Mais cette continuité a quelque chose de trompeur. Les six mois qui auront été nécessaires à Mme  Merkel pour constituer un gouvernement ne sont pas qu'une parenthèse. Pendant cette période, une double rupture s'est opérée dans la vie politique allemande. La première est l'entrée du parti d'extrême droite Alternative pour l'Allemagne (AfD) au Bundestag. Ses 92  députés (sur 709) constituent désormais le principal groupe parlementaire de l'opposition. C'est un tournant historique. Non que l'extrême droite ait complètement disparu du champ politique allemand après la seconde guerre mondiale, mais elle était résiduelle et dispersée. Instaurée en  1953, l'obligation pour un parti de recueillir au moins 5  % des voix pour être représenté au Bundestag a durablement tenu l'extrême droite à la porte de celui-ci. " Aucun parti démocratique ne peut exister à la droite de la CSU ", avait affirmé Franz-Josef Strauss, le chef de file historique des conservateurs bavarois, en  1986. Ce principe a volé en éclats.
La deuxième rupture est liée aux choix faits par les sociaux-démocrates et les libéraux après les élections. Dès le soir du scrutin, le SPD a annoncé qu'il rejoignait l'opposition. Près de deux mois plus tard, le FDP a rompu les pourparlers entamés avec les conservateurs et les écologistes afin de former une coalition. Jamais ces deux partis n'avaient pris de telles positions. Pour la première fois, le FDP a refusé de jouer le rôle qui était le sien depuis la guerre : servir de force d'appoint à la CDU-CSU ou au SPD pour constituer une majorité parlementaire. Quant au SPD, il n'avait jamais exclu a priori d'engager des discussions en vue de sceller une alliance.
morcellement croissant du champ partisanCes choix témoignent d'une évolution profonde de la culture politique allemande forgée au lendemain de la seconde guerre mondiale, fondée sur le culte du compromis. Les six mois qui viennent de s'écouler ont démontré que cette culture commune a considérablement reculé. Avec six partis représentés en son sein, le Bundestag issu des dernières législatives n'est pas seulement le plus fragmenté qu'ait connu l'Allemagne depuis 1953. C'est aussi celui où la formation d'une coalition s'est avérée la plus laborieuse et où la majorité est la plus fragile. Cette fois, les vieux réflexes ont pris le dessus. Après avoir promis le contraire, le SPD s'est finalement résigné à revenir au gouvernement.
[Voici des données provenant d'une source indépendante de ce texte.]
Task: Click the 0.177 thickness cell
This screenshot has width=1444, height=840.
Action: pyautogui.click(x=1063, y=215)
Mais il aura fallu pour cela l'intervention du président de la République en personne, deux congrès extraordinaires en l'espace de six semaines, puis un vote des adhérents, sans oublier, entre-temps, la démission précipitée du président du parti, Martin Schulz, dont l'autorité avait fini par être réduite à néant.
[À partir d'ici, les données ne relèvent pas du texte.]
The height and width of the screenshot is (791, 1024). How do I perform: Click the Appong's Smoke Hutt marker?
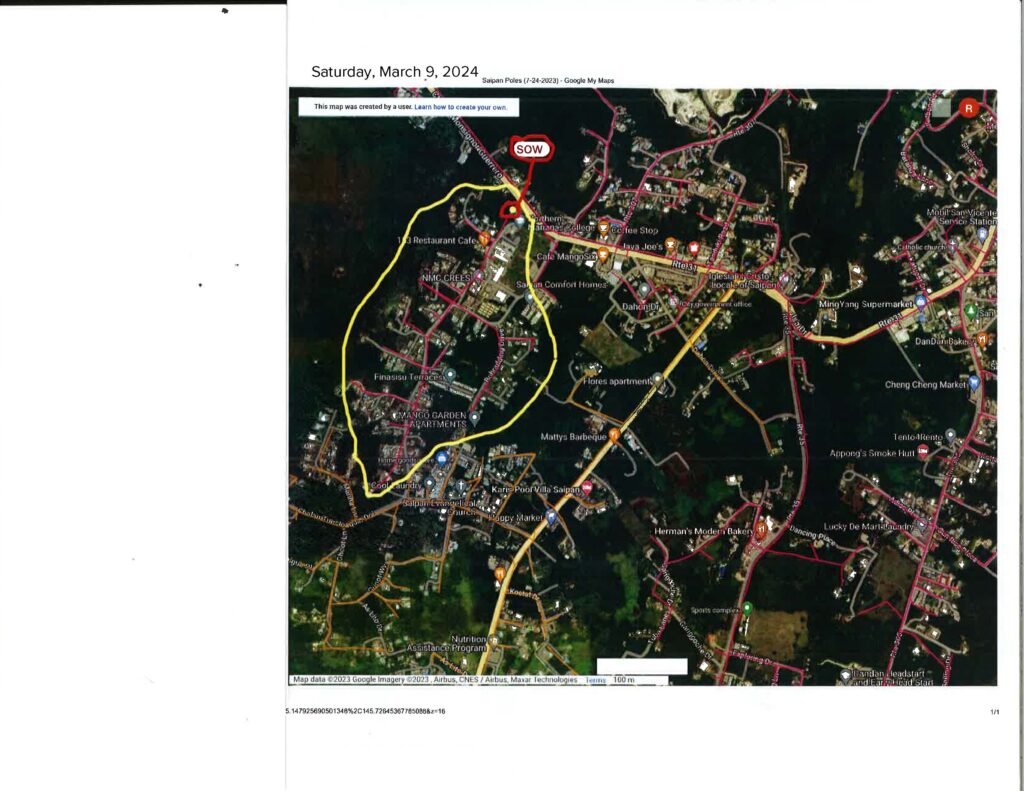point(922,452)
En  2013, Mme  Merkel avait été réélue avec 146  voix de plus que la majorité requise. Le 14  mars, elle ne l'a été qu'avec 9  voix de plus. Si la tendance observée aux dernières élections se confirme, à savoir un morcellement croissant du champ partisan, doublé d'un recul des deux formations ayant dominé la vie politique pendant un demi-siècle (CDU-CSU et SPD), il est possible que l'hypothèse d'une " grande coalition " ne soit plus envisageable. La première fois qu'ils ont gouverné ensemble, en  1966, conservateurs et sociaux-démocrates avaient rassemblé 86,9  % des voix aux législatives. Aujourd'hui, ils ne pèsent que 52,6  % des voix. Il suffirait que chacun perde un ou deux points la prochaine fois pour que leur alliance soit arithmétiquement impossible.
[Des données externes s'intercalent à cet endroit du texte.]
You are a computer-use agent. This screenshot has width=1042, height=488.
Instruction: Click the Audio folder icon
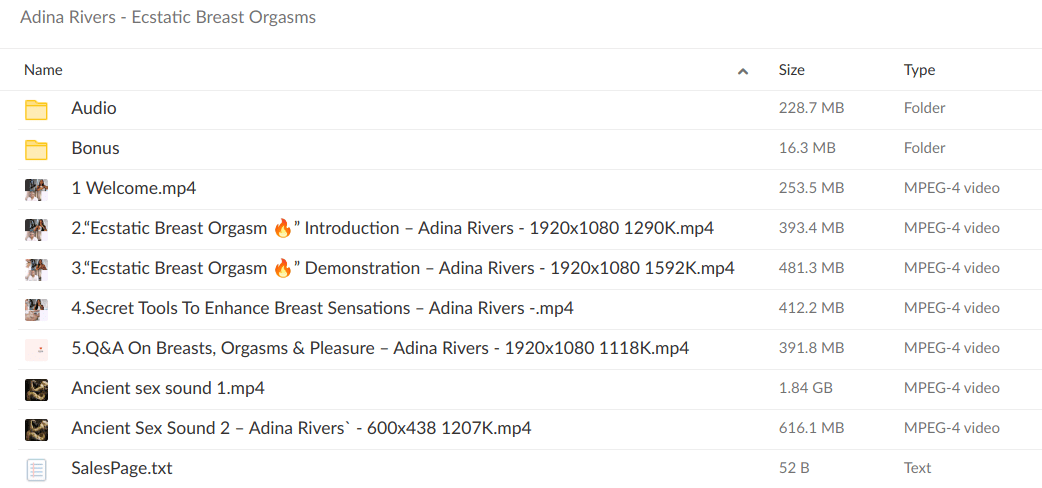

Or, dans une telle hypothèse, les majorités alternatives sont difficiles à envisager. Une coalition SPD-Verts-Die Linke (gauche radicale) ? Il faudrait que ces trois partis veuillent gouverner ensemble, ce qui n'est pas le cas aujourd'hui, mais aussi qu'ils le puissent. Or, ils en sont loin : en  2017, ils n'ont rassemblé que 42,7  % des voix à eux trois. Une alliance de gauche étant peu probable à court terme, la CDU-CSU pourrait, une fois de plus, avoir la charge de former une majorité. Mais si cela ne peut plus se faire avec le SPD, avec qui d'autre ? L'AfD ? C'est pour l'instant totalement exclu. Les Verts ou le FDP ? Cela semble mathématiquement difficile. Les Verts et le FDP ? Il vient d'être montré que c'était politiquement hasardeux. En cela, la réélection de Mme  Merkel ne doit pas faire illusion. En un sens, tout continue comme avant. Mais le paysage politique sur lequel s'enracine ce quatrième mandat, lui, est totalement nouveau.